Scalabull / get-tested-covid19

Open source code for community-driven, US-focused COVID-19 test locator database.
https://get-tested-covid19.org
MIT License
7 stars 18 forks source link

Scraper / crawler / UIPath Bot, Automating site data collection #23

Closed zboldyga closed 4 years ago

zboldyga commented 4 years ago

To date, our list of test sites has been created entirely thru form submissions in our Google Form on the website. As the number of test centers grows, this is quickly becoming unrealistic.

We can explore using crawlers to automatically scrape web pages. There are a couple of areas this can be useful:

  1. Discovering new sources of information (websites or specific URLs) that might be good places for humans to look for test centers and any COVID19-related resources. -- In other words, scraping pages and building a database of pages that have keyword matches / have relevance to our project. This set of links can then be used for further scraping, or just manually examined by people on our team.

  2. Discovering new test centers. Scraping pages and showing when there might be a new test center that is not in our existing list of test centers.
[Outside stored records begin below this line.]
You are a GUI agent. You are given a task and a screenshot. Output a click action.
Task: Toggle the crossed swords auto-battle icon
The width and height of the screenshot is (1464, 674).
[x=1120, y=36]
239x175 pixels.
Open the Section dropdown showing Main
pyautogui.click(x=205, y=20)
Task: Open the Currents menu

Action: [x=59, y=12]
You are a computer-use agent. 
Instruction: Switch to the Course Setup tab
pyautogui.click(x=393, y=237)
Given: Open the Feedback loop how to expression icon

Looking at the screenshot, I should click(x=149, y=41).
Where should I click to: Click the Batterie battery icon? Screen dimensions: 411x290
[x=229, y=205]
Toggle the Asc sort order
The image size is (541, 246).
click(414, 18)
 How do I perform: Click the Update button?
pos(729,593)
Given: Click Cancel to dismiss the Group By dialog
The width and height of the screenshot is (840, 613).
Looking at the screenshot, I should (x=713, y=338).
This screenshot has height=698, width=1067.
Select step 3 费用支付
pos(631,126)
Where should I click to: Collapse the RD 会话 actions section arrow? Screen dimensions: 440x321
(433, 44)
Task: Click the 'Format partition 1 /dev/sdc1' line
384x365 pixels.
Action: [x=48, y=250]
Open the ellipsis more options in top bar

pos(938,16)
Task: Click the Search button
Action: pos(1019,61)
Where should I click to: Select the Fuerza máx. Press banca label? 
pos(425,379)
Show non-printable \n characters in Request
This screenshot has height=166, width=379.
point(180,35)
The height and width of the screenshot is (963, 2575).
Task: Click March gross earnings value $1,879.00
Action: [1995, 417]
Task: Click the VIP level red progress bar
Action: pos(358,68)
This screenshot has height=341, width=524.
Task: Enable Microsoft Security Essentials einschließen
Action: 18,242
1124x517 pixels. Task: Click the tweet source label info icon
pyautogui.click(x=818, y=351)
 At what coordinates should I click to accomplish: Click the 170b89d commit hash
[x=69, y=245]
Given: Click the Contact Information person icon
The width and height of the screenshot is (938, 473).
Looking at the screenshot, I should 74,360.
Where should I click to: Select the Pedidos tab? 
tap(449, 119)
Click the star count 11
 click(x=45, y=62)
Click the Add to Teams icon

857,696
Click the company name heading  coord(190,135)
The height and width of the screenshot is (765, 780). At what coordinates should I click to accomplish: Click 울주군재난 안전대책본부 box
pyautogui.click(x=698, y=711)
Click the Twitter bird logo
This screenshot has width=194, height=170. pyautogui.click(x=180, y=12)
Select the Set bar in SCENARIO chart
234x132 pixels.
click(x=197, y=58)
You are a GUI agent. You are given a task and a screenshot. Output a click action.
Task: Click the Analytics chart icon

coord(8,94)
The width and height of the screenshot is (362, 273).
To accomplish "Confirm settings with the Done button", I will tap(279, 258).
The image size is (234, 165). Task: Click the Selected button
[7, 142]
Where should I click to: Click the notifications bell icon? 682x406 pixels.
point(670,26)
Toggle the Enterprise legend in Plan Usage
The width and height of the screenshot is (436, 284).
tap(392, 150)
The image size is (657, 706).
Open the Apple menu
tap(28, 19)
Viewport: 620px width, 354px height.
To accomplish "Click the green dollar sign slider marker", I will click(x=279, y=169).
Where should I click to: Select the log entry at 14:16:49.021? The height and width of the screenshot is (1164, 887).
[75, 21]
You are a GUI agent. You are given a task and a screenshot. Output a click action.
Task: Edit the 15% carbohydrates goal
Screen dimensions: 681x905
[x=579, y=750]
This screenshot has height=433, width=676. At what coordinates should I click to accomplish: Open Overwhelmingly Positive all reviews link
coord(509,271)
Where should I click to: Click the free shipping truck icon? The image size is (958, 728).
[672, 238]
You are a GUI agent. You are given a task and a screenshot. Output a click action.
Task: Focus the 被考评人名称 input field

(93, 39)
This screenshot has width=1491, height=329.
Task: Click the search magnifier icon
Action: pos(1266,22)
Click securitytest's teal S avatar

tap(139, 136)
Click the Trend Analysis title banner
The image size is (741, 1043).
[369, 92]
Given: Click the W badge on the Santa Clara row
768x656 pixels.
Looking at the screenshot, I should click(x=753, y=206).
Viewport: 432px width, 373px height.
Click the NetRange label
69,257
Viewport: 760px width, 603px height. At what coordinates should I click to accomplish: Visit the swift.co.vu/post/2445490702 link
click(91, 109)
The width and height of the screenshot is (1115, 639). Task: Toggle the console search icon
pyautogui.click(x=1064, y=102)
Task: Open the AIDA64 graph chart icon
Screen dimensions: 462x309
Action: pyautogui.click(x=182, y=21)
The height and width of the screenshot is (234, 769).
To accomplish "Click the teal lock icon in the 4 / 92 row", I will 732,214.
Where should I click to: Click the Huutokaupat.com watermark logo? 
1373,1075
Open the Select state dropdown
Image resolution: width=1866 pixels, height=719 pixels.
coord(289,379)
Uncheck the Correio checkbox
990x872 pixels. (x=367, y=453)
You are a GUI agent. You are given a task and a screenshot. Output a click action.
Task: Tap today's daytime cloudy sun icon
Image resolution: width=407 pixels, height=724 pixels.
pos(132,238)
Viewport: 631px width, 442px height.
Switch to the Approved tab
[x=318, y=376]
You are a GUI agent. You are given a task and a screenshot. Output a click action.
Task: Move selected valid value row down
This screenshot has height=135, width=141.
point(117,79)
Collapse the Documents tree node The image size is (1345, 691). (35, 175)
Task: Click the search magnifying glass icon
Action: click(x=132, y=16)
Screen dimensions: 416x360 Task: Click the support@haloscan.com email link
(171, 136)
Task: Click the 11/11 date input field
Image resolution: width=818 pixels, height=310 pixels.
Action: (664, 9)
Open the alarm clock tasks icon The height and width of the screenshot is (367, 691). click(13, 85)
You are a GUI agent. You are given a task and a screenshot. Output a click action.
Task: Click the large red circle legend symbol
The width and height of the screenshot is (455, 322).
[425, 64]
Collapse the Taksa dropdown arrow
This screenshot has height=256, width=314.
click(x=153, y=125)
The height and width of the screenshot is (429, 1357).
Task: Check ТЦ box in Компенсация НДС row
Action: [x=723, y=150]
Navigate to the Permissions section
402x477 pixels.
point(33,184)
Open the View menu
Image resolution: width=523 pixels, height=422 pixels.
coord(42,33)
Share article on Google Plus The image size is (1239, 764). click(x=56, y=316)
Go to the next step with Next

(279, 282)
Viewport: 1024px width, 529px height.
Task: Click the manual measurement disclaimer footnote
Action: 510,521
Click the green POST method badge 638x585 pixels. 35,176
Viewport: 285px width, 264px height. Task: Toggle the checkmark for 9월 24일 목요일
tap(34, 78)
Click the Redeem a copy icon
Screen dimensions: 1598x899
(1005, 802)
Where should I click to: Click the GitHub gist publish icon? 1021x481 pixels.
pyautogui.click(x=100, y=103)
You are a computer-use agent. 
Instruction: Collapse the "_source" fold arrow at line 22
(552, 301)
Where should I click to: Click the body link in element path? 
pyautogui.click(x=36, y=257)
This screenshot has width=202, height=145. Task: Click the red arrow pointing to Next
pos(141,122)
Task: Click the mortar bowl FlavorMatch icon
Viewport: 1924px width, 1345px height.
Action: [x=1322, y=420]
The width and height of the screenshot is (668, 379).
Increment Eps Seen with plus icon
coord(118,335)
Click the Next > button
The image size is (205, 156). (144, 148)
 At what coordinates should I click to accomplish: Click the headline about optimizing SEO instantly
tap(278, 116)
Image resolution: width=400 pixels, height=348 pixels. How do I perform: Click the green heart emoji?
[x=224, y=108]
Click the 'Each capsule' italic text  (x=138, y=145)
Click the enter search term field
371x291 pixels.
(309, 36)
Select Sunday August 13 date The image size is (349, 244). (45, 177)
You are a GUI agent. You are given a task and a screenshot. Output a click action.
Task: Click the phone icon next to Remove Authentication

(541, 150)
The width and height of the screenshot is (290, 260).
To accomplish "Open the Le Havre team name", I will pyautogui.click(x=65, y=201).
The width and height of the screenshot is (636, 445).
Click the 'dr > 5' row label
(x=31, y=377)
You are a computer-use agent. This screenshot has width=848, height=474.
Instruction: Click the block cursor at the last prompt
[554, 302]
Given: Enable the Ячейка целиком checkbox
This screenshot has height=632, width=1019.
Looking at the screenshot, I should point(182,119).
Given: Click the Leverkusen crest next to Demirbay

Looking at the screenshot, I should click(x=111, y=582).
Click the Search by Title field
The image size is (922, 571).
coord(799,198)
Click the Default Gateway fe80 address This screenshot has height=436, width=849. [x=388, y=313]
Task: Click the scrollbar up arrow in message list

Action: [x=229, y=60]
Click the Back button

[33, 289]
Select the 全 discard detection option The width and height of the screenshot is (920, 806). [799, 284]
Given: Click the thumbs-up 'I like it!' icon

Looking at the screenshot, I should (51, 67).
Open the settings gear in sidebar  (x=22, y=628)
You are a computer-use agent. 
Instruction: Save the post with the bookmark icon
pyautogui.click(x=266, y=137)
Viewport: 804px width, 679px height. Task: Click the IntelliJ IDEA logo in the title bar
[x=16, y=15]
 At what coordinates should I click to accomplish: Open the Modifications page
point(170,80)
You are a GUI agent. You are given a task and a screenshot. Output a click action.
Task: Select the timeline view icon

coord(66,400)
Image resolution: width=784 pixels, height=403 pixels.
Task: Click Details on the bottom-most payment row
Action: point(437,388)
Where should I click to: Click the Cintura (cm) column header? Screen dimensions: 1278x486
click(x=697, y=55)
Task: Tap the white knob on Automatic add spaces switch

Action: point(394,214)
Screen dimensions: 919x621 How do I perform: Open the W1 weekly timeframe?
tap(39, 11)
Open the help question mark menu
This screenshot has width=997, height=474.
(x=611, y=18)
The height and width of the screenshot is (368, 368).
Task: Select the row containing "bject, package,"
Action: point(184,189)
  3. Filling-in up-to-date information about test centers. The columns that we are currently collecting for each test center are shown in the attached spreadsheet. We probably won't find all of this information for each test center. An automated bot might speed up this process a lot for new test centers that are found. Scraper Template.xlsx . Note: in the attachment, timestamp is just the time that the test center is added to our list - this field can be ignored.

zboldyga commented 4 years ago

We are in talks with UI Path, who are possibly going to be helping us configure bot(s) for any routine data entry processes. This may not be scraping (depending on legalities), but it might help with our data entry process. I'll provide more information soon.

zboldyga commented 4 years ago

Also: there is at least one other website that has a test center database, so we can potentially crawl their website periodically to make sure ours contains all of their sites. This is probably the easiest option to start with that will have the biggest impact.

zboldyga commented 4 years ago

@SumanAgr13 Is handling this task.